* What you are asked to do: Restate word for word the lines of the records below, starting at the line that contains "The height and width of the screenshot is (469, 976)." and ending at the line that contains "Given: Open the BLOG page", with both of those lines included and nothing else.

Saved data entries:
***

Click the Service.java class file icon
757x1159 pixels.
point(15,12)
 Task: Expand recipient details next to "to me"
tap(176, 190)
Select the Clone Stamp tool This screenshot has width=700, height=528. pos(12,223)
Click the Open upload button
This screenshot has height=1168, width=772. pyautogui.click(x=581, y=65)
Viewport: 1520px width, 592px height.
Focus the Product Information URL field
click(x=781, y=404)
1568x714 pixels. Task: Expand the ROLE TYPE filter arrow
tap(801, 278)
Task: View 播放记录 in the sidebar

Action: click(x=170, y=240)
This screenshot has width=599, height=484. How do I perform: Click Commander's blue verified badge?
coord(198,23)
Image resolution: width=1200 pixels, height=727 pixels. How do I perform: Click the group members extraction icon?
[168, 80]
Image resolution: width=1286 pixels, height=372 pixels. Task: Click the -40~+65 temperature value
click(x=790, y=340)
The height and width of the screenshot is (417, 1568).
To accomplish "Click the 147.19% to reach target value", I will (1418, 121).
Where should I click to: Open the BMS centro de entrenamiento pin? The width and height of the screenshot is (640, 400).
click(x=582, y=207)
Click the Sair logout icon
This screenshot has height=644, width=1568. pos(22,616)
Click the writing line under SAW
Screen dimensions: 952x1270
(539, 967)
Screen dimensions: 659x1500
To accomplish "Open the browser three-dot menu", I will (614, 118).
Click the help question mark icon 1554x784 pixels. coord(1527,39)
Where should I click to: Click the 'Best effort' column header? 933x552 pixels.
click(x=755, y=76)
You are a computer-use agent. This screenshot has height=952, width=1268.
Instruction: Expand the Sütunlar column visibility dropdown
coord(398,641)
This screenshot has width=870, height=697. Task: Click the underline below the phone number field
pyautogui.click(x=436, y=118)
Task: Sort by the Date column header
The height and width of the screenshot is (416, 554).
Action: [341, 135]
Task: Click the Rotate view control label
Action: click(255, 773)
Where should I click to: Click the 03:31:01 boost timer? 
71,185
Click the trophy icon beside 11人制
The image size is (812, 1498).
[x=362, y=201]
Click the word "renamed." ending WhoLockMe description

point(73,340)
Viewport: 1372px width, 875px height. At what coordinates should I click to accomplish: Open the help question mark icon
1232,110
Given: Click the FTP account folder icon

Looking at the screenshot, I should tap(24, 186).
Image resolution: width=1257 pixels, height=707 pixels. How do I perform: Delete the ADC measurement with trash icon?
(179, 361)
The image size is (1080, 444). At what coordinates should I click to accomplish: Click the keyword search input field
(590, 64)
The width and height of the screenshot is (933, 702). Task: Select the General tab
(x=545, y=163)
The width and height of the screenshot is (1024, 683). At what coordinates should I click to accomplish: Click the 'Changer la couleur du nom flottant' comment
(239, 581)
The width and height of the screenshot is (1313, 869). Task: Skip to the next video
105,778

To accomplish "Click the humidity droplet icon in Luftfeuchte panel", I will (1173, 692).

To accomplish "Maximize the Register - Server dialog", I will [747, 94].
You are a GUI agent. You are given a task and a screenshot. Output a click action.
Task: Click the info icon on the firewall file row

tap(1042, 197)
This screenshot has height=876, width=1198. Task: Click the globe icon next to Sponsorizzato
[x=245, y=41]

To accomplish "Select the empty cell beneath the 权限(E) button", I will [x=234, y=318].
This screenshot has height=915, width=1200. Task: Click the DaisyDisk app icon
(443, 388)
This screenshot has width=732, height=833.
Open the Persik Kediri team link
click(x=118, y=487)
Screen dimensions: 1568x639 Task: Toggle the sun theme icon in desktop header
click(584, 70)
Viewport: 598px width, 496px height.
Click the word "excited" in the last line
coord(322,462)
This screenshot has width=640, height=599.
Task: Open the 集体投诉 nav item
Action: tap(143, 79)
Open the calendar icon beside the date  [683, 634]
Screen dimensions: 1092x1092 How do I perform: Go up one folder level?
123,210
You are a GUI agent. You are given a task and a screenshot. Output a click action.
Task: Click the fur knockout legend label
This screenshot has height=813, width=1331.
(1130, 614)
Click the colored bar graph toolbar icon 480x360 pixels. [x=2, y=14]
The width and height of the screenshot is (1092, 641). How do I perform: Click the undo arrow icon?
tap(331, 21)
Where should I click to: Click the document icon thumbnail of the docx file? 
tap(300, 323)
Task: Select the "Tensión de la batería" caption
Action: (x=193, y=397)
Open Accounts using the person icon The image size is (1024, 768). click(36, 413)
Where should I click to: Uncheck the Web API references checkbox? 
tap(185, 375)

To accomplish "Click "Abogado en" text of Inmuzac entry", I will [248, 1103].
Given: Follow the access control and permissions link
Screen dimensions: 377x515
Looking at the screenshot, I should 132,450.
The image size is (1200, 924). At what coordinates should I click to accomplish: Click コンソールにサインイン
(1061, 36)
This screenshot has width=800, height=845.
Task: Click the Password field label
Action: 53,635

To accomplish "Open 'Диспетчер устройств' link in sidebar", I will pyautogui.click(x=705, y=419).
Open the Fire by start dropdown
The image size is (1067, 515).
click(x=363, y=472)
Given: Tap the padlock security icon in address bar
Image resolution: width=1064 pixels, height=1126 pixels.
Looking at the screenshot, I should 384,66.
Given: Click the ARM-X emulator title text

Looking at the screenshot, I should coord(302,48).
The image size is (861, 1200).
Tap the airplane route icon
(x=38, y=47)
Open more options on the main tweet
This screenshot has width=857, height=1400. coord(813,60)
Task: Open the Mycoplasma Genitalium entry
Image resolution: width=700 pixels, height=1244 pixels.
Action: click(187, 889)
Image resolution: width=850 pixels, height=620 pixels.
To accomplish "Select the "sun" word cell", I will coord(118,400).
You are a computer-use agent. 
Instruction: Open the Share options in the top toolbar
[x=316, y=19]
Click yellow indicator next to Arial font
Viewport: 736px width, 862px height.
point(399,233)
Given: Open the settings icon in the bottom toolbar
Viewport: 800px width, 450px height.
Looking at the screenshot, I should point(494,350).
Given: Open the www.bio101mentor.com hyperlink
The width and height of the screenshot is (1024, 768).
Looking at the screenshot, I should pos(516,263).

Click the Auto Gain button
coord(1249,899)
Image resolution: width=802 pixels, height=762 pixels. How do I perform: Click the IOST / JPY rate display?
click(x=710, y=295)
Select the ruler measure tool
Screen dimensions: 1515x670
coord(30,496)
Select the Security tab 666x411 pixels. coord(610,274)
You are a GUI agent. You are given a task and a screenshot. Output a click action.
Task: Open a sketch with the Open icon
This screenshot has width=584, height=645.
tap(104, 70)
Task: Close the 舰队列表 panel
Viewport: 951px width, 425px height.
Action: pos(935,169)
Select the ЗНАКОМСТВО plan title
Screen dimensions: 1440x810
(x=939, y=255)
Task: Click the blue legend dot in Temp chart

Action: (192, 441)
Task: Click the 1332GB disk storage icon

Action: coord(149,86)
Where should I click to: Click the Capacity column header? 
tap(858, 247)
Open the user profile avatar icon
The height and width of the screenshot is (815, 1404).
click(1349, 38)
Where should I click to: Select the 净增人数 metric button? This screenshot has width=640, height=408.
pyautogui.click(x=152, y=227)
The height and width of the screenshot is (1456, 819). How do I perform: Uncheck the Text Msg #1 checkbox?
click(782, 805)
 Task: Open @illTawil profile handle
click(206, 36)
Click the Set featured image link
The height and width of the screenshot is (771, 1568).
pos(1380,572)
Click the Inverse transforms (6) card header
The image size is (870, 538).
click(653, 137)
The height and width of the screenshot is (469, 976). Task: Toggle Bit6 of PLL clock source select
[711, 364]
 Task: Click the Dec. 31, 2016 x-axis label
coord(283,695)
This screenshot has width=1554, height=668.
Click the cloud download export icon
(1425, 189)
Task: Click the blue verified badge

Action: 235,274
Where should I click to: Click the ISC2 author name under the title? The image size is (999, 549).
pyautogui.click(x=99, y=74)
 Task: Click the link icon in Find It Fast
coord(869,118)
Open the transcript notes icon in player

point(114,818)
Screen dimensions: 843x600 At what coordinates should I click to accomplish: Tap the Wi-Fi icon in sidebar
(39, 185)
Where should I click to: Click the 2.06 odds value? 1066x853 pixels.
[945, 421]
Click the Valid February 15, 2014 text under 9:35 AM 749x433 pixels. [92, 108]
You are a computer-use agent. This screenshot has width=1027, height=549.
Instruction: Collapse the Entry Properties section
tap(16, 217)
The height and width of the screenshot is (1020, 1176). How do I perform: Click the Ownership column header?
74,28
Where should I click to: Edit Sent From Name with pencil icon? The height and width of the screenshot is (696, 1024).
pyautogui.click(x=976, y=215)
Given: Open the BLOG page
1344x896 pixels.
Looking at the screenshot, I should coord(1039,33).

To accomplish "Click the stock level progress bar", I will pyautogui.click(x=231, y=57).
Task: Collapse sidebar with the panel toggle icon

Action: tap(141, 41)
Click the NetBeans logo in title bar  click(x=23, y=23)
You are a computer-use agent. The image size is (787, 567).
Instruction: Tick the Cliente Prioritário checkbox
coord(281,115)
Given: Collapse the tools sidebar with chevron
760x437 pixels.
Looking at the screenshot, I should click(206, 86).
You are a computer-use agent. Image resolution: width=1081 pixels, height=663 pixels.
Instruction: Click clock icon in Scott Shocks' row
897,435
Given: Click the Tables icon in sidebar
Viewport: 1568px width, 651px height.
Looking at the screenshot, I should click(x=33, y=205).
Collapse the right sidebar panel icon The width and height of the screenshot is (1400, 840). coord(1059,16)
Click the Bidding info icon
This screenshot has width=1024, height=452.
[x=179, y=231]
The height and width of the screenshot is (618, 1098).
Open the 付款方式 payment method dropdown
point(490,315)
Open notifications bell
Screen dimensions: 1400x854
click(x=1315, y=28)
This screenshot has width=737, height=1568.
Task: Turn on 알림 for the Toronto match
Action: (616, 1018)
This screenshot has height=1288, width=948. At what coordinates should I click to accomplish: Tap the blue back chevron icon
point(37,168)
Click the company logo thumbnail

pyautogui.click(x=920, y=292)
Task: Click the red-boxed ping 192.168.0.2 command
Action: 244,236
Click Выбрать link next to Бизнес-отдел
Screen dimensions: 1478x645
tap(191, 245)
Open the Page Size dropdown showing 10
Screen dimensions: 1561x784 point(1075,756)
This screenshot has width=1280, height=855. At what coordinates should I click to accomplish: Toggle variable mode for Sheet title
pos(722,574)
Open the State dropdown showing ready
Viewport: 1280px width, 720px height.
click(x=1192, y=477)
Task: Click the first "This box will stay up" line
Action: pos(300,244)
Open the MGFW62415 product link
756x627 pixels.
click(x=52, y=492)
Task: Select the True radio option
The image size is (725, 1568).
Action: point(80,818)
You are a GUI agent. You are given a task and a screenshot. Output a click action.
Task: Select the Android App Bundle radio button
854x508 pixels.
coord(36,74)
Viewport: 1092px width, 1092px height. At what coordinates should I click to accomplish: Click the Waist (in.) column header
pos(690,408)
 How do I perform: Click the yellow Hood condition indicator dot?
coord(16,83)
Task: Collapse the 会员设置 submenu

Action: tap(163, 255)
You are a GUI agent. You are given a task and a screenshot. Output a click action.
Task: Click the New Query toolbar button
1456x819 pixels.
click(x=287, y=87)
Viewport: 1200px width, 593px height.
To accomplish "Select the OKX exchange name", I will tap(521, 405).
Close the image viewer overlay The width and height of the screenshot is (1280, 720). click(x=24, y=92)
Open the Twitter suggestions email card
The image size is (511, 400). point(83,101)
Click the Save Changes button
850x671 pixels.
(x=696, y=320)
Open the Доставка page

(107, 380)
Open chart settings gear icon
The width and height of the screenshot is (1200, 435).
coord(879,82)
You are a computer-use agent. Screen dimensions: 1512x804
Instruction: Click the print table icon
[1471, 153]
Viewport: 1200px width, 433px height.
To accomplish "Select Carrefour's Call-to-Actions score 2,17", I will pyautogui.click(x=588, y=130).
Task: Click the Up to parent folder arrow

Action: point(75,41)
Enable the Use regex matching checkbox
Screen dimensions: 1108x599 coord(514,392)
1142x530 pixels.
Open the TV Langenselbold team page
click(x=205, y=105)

***

* Solution to this task:
The height and width of the screenshot is (469, 976). Task: Toggle Bit6 of PLL clock source select
[711, 364]
 Task: Click the Dec. 31, 2016 x-axis label
coord(283,695)
This screenshot has width=1554, height=668.
Click the cloud download export icon
(1425, 189)
Task: Click the blue verified badge

Action: 235,274
Where should I click to: Click the ISC2 author name under the title? The image size is (999, 549).
pyautogui.click(x=99, y=74)
 Task: Click the link icon in Find It Fast
coord(869,118)
Open the transcript notes icon in player

point(114,818)
Screen dimensions: 843x600 At what coordinates should I click to accomplish: Tap the Wi-Fi icon in sidebar
(39, 185)
Where should I click to: Click the 2.06 odds value? 1066x853 pixels.
[945, 421]
Click the Valid February 15, 2014 text under 9:35 AM 749x433 pixels. [92, 108]
You are a computer-use agent. This screenshot has width=1027, height=549.
Instruction: Collapse the Entry Properties section
tap(16, 217)
The height and width of the screenshot is (1020, 1176). How do I perform: Click the Ownership column header?
74,28
Where should I click to: Edit Sent From Name with pencil icon? The height and width of the screenshot is (696, 1024).
pyautogui.click(x=976, y=215)
Given: Open the BLOG page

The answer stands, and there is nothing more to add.